We had stopped off at the store to get Band-Aids® for Levi's tiny, 3-week-old arms, which had blistered after his sweat test that morning. We had just walked in the door when the phone rang.
“Is this Levi's mom?” the doctor asked as I punched in the code to our alarm.
“Yes,” I said and held my breath.
“I'm calling to let you know that we got the results from Levi's sweat test and it came back … ”
“Negative,” I willed her to say. “The test came back negative.” I would hang up the phone, cry tears of relief and move on with being a new mom. This had to be a blip in our lives; something we would always look back on and thank God that it hadn't happened to us. This couldn't really happen to us.
But as you already know, she didn't tell me the test was negative.

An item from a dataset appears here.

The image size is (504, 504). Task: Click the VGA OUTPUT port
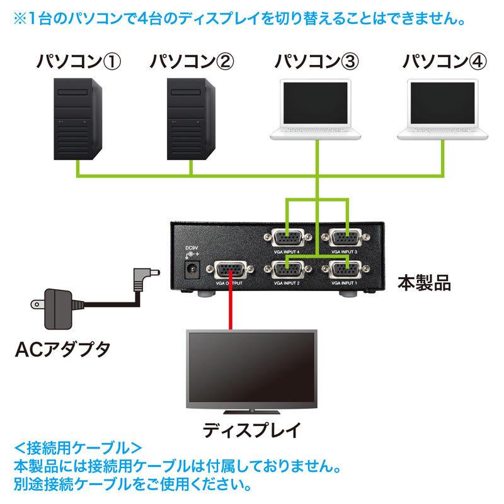tap(231, 272)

What happened next was a five-hour blur that included heading back to Vanderbilt Children's Hospital to learn about cystic fibrosis and how our lives would change from there on out.
We brought Levi home along with a manual about CF and a small “thumper,” with orders to begin chest physical therapy (CPT) and to come back next week.
That was March 11, 2014, and one of the worst days of my life.
You may be surprised to learn that this year, my husband, Ron, and I celebrated the two-year anniversary of Levi's diagnosis. How is it possible to celebrate a day that brings me so much pain to remember, you might ask? Because it's a milestone.
On March 11, 2016, we celebrated two years of being “admission-free;” two years of not coming close to a hospital stay; two years of having a kid who's -- honestly -- been healthier than your average toddler. Since the day of his diagnosis, I can count the number of colds he has had on one hand. He is a happy, healthy, very active little boy who loves music, the park and Peppa Pig, and we are stronger, wiser parents than we were the day of that phone call.
Having a child with cystic fibrosis has forced me to be an optimist -- something that's not natural for my hypochondriac, obsessive self, but something that's been vital for our family's happiness.
And so we choose to celebrate the milestones, not only in our lives, but also in the CF community.
When Orkambi® was approved by the Food and Drug Administration (FDA), we bought a bottle of champagne.
When we received positive news after a particularly stressful CF clinic, we took Levi to lunch and went shopping for a new toy.
When we raised more than $8,000 for our Great Strides team last year, I had the word “breathe” tattooed on my wrist.
When Levi received his airway clearance vest a few months ago, we posted pictures and videos like the proud parents that we are and celebrated with ice cream.
When we hit the two-year anniversary of Levi's diagnosis, we cried, we hugged and we allowed ourselves to be proud of the fight we have fought for the last 24 months.
I definitely have my moments and my setbacks. CF is scary and overwhelming, but it doesn't do me any good to dwell on the things I can't control. Instead, I choose to be positive and look forward to the future rather than fear it. I choose to be happy.
We still have a lot of milestones to achieve for the CF community, and when we do, I'll be on hand with the champagne and ice cream.